Data listing >>

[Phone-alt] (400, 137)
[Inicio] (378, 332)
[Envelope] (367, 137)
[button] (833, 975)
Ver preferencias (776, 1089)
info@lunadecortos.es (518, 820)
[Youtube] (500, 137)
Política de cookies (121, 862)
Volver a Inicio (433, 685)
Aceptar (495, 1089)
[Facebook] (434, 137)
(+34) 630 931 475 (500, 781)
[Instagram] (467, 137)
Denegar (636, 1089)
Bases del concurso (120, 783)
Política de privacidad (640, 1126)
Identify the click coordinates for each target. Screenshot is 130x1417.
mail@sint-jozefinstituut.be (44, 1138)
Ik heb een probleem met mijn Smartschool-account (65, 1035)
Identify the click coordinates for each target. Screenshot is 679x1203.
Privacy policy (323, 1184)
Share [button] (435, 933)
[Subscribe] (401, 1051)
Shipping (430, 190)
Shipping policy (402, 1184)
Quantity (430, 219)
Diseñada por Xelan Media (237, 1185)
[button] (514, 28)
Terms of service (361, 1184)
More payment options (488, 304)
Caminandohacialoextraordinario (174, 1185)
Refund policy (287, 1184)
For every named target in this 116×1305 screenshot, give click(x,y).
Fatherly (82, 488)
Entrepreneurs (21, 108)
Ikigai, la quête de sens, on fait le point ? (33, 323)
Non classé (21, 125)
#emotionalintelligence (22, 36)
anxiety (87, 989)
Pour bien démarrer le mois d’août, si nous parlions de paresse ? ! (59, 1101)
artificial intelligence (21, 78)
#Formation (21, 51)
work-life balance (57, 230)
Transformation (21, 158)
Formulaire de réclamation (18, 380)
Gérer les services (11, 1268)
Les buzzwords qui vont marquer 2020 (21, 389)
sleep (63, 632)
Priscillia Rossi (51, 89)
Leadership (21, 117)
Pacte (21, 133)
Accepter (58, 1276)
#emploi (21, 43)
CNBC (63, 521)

Aim >> Starting at the row that contains "Ik heb een probleem" and stopping after the row that contains "anxiety (87, 989)", write those rows out again, requests included, scaling every coordinate in the answers by 1.2 and rounding to whole numbers, with halves rounded up. Leave all numbers in the requests unchanged.

Task response >>
Ik heb een probleem met mijn Smartschool-account (78, 1242)
Identify the click coordinates for each target. Screenshot is 679x1203.
Privacy policy (388, 1421)
Share [button] (522, 1120)
[Subscribe] (481, 1261)
Shipping (516, 228)
Shipping policy (482, 1421)
Quantity (516, 263)
Diseñada por Xelan Media (284, 1422)
[button] (617, 34)
Terms of service (433, 1421)
More payment options (586, 365)
Caminandohacialoextraordinario (209, 1422)
Refund policy (344, 1421)
For every named target in this 116×1305 screenshot, give click(x,y).
Fatherly (98, 586)
Entrepreneurs (25, 130)
Ikigai, la quête de sens, on fait le point ? (40, 388)
Non classé (25, 150)
#emotionalintelligence (26, 43)
anxiety (104, 1187)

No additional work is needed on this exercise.